A schematic representation of steps involved in aligning four genomes using ProgressiveCactus. First, genomes to be aligned are softmasked: regions of the sequence corresponding to repetitive elements are converted to lowercase characters. During the pairwise alignment step lastZ does not use softmasked regions in the seeding but is allowed to extend matches to these regions. ProgressiveCactus splits the MSA task into smaller parallelizable subtasks using a guide tree.
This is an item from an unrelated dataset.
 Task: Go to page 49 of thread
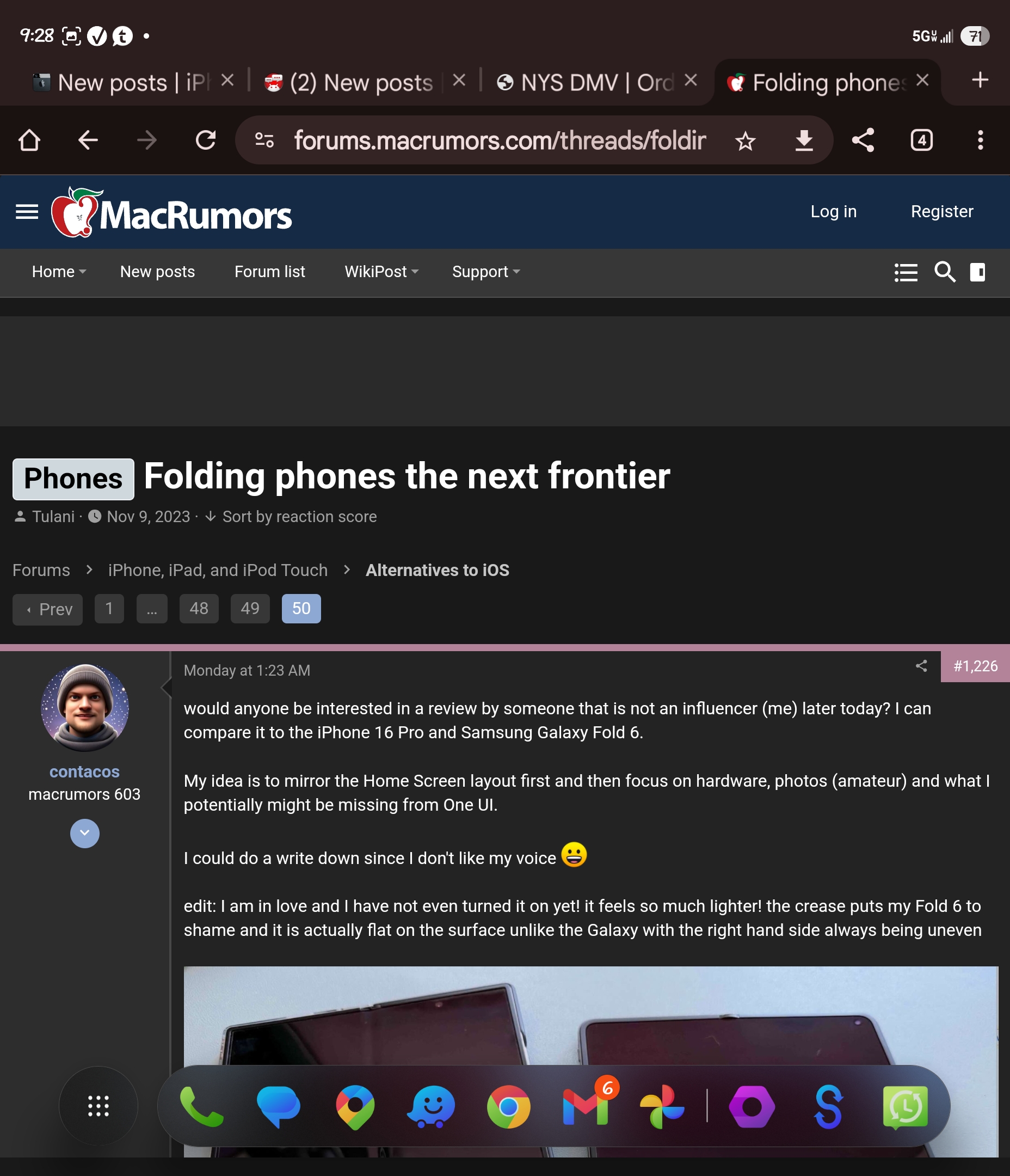[250, 609]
Here the ancestral genome E is first reconstructed by a process which aligns the ingroups A and B, using the outgroups C and D to determine orthology relationships within the alignment of A and B. The output of this process is a sub-alignment of A and B to their direct ancestor E and a reconstruction of the genome assembly of E. At each stage there are two computation steps: a local alignment step (lastZ) and a MSA step (CAF/BAR). Each of these can be run on a single compute node with sufficient resources. The local alignment step generates local alignments between the ingroup genomes (all against all), and between the in-group genomes and the outgroups (using an intelligent strategy to avoid aligning all ingroups to all outgroups). In the MSA step these local alignments are combined within a graph theoretic structure which initially represents the transitive closure of these alignments and which progressively cleans and then refines the resulting MSA to produce the final MSA for the node. This whole process is then repeated for internal nodes F and G and the resulting MSAs, represented using the flexible HAL format, are stitched together. The total number of individual steps is equal to two times the number of internal nodes in the tree plus a single post processing step that combines the resulting sub-MSAs to create the final alignment. Gray nodes on the tree represent ancestral genomes inferred by Progressive Cactus. CAF = Cactus alignment filter; BAR = base-level alignment refinement; MSA = multiple sequence alignment.